MADRID: It will go down in history as the first military invasion of western European soil since the second world war. In a secret operation, Moroccan soldiers took the Spanish-owned Isla del Perejil late on Thursday, hoisted their flag from its highest point, set up camp and waited for the Spaniards to try to take the land back.

They had successfully invaded a patch of land that, formally, belongs to an area protected by Nato. What would happen next?

The invasion of Perejil, literally “the parsley island”, created an international incident that reverberated through Europe and North Africa, but its farcical nature meant it was unlikely to spark anything more than a war of words.

The invasion force consisted of a dozen poorly armed Moroccan frontier guards, equipped with a radio, two flags and a couple of tents.

The island they invaded, which lies 200 metres off the coast of northern Morocco, is populated solely by lizards, bugs and sprigs of wild parsley.

Even the Spanish government, which maintains that its last occupants 40 years ago were Spanish legionnaires, concedes that the islet has no strategic value.

Nobody knows for sure how the invasion force got there, but the Moroccans, however, claim they mean business. The farce over an island they have renamed Leila is not without real threats and danger.

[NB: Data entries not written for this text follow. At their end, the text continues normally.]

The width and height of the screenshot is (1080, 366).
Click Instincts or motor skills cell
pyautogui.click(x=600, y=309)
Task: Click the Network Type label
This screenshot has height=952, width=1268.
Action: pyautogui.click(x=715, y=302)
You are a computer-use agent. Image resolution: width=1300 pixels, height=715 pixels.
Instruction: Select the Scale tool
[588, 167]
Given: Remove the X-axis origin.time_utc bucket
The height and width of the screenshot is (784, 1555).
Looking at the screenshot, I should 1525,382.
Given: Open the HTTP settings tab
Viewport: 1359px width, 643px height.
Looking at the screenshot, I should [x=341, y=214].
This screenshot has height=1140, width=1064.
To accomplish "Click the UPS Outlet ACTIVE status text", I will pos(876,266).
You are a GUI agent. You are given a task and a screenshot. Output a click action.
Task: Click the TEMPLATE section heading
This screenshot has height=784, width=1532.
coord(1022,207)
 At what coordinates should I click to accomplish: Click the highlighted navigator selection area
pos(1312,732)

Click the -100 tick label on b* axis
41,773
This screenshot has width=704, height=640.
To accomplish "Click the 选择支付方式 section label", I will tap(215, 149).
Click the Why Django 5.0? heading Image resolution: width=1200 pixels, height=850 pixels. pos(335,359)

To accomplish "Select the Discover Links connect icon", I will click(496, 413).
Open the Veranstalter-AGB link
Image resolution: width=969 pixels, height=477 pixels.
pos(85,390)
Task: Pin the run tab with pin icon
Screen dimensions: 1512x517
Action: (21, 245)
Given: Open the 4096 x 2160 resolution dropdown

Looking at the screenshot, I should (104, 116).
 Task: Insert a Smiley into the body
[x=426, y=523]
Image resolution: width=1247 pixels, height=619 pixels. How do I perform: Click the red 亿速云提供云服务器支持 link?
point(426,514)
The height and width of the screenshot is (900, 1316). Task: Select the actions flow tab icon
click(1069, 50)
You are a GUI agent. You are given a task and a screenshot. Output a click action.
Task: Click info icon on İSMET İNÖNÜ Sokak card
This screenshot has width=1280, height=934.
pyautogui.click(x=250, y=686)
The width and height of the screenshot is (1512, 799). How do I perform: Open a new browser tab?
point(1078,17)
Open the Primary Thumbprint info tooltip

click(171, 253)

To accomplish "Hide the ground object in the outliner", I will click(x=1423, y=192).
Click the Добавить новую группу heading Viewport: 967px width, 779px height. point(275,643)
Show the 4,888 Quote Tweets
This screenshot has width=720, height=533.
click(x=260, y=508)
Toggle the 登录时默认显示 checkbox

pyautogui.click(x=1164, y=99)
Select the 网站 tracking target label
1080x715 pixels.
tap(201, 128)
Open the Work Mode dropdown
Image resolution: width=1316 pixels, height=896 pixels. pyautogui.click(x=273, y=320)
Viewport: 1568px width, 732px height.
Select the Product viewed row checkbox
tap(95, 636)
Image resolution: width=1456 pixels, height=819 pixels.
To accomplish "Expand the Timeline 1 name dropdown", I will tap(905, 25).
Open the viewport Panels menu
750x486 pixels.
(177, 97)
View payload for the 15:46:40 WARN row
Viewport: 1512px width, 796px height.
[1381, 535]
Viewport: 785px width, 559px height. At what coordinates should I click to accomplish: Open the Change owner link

When officers from Spain’s civil guard police force arrived on a small patrol boat from the nearby Spanish North African enclave of Ceuta three miles away and to which the islet nominally belongs, they were reportedly persuaded to get back on their boat at gunpoint.

The invasion was greeted with amazement by Moroccans, who were readying themselves for three days of celebrations to mark King Mohammed VI’s recent marriage. Most had not even realised that the island, so close to the popular beaches north of Tangiers, was meant to be Spanish.

Spain yesterday admitted that although it had held control over Perejil for several hundred years, the rock had not been legally documented as Spanish in recent decades. “There is a certain vagueness in this aspect,” said a Spanish foreign ministry spokesman.—Dawn/The Guardian News Service.